**Stated exercise:**
Locate every line in the data below that contains the word "Task", and copy each of those lines. Letter case matters when matching.

Records about locating elements on screens
** START **

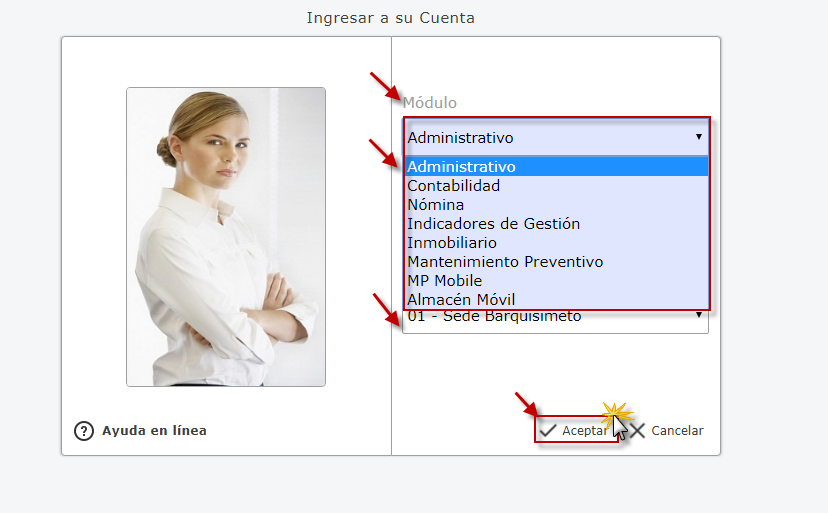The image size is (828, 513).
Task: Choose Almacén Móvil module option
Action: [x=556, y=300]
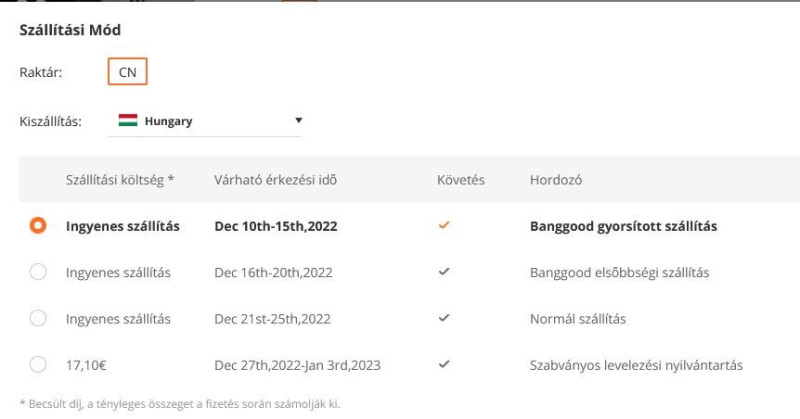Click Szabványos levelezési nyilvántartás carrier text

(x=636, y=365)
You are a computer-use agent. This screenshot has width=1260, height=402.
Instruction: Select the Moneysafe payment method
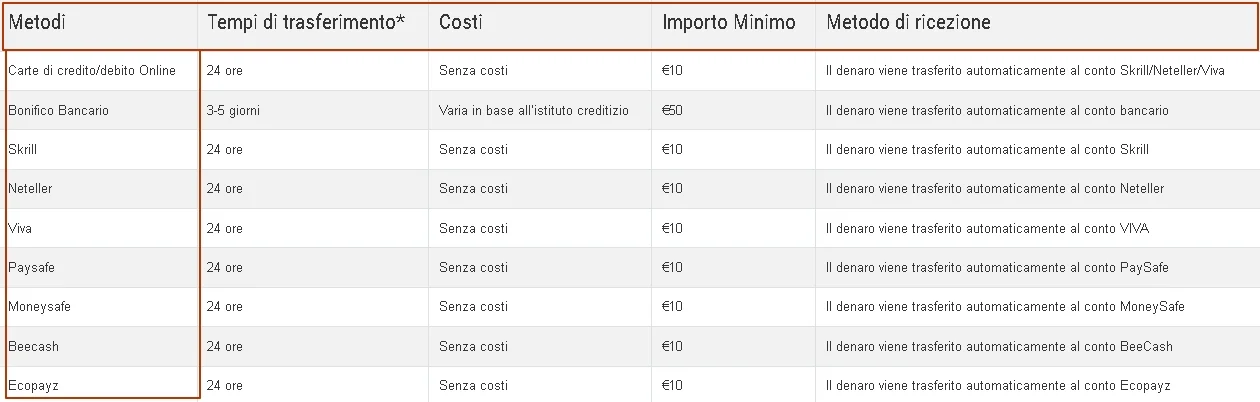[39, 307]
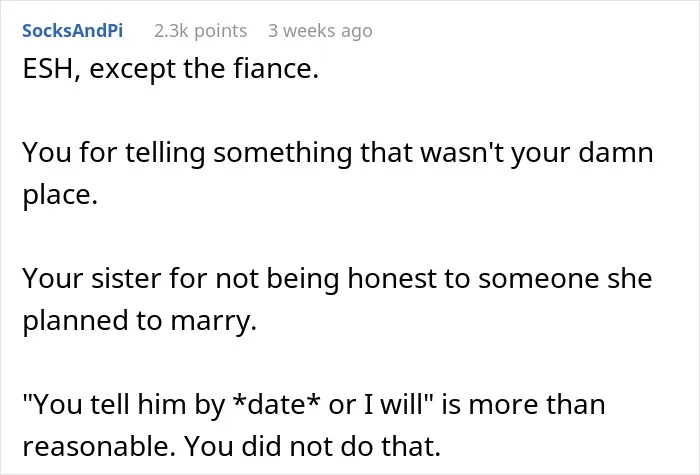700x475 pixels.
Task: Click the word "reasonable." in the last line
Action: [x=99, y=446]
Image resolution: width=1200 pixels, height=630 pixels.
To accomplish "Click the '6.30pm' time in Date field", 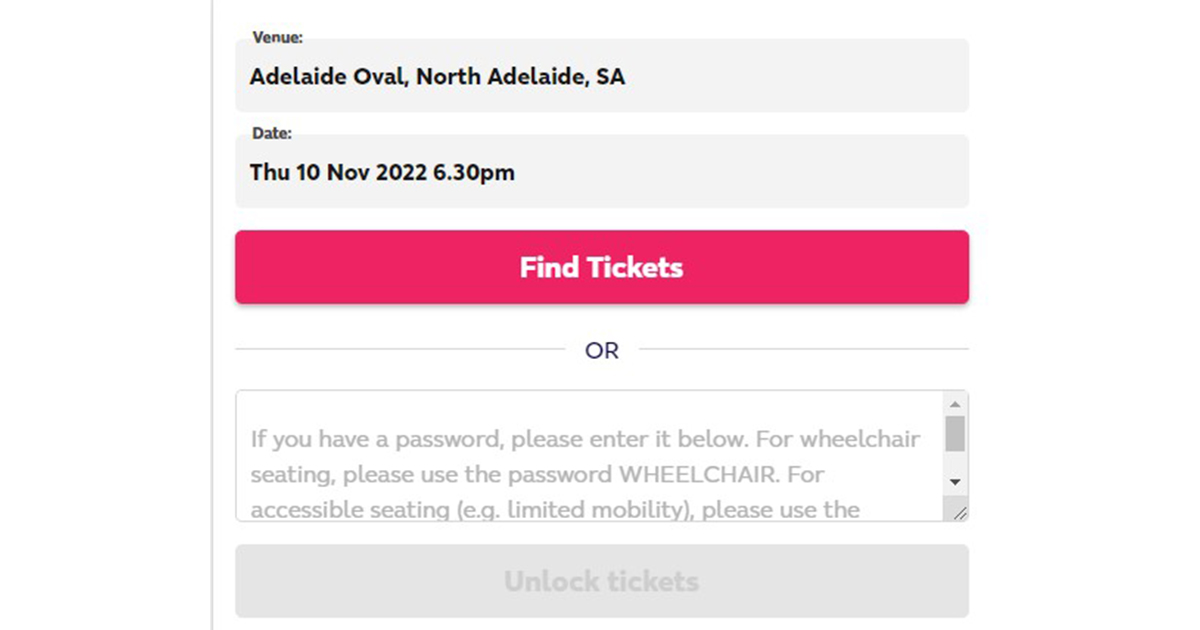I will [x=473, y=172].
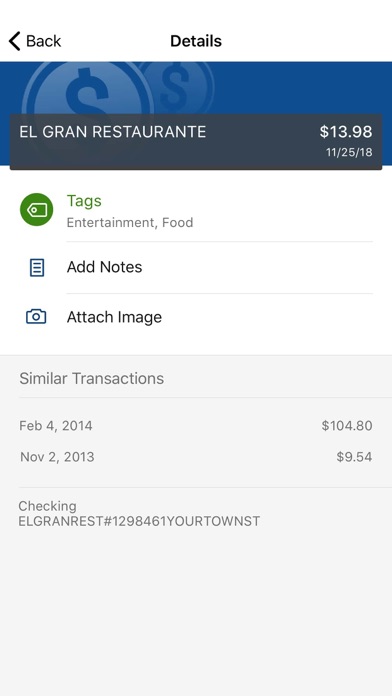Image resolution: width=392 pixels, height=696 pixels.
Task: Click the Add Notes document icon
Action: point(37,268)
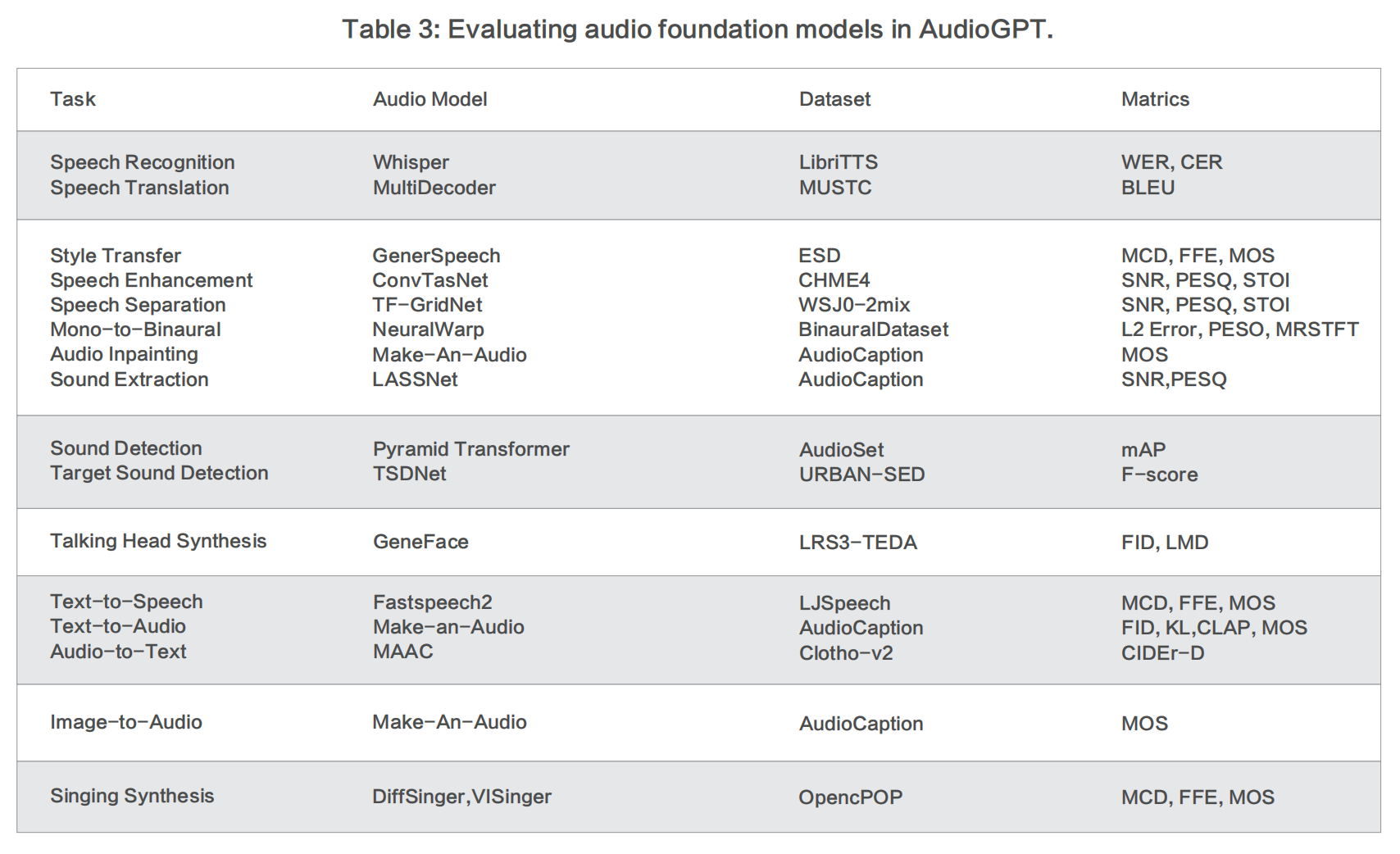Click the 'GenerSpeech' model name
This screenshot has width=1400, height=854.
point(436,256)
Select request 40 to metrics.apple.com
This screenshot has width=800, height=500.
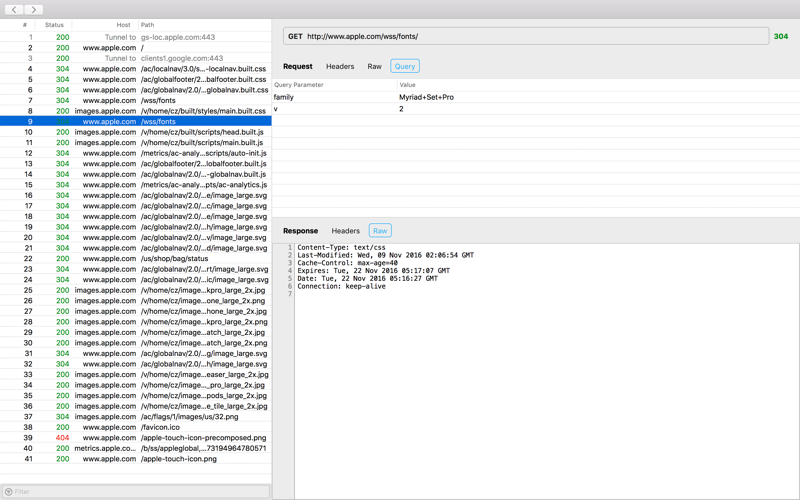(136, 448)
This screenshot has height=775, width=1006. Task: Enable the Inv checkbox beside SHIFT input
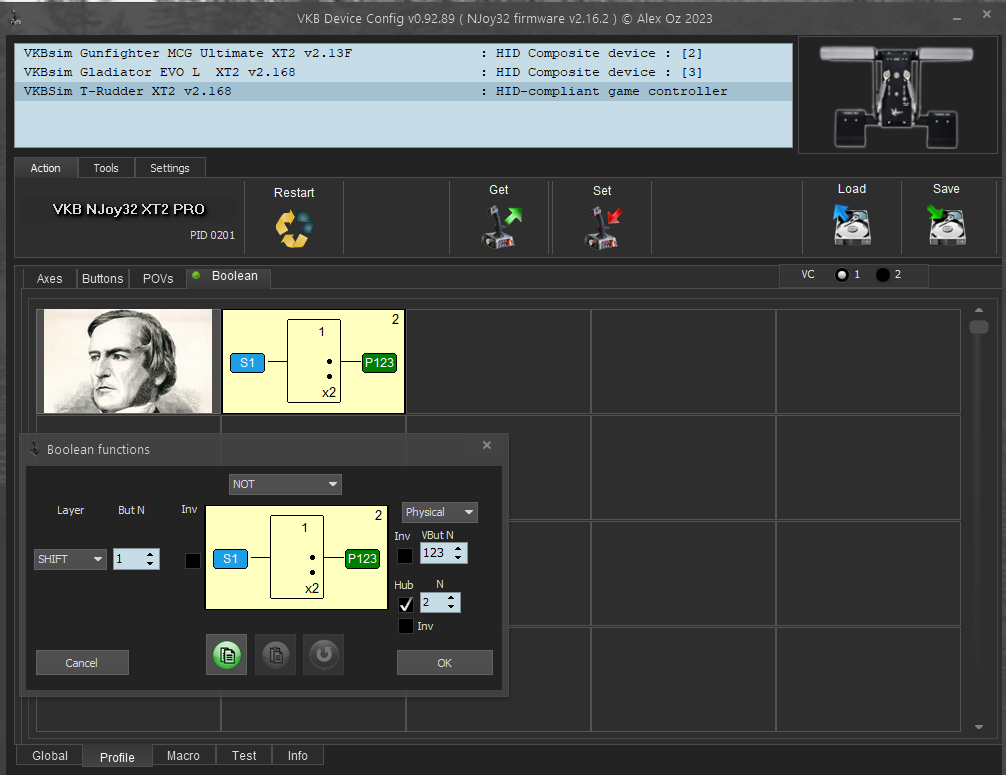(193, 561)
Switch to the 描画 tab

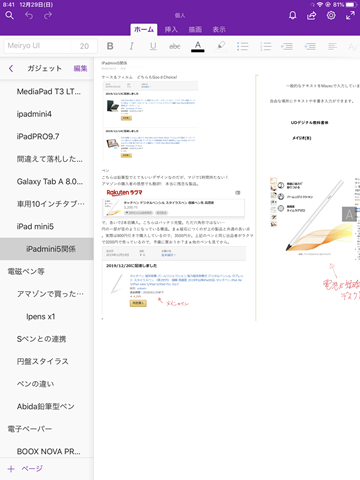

** END **

**Exercise response:**
Task: Choose Almacén Móvil module option
Task: Click the word "reasonable." in the last line
Task: Click the Add Notes document icon
This screenshot has height=775, width=1006. Task: Enable the Inv checkbox beside SHIFT input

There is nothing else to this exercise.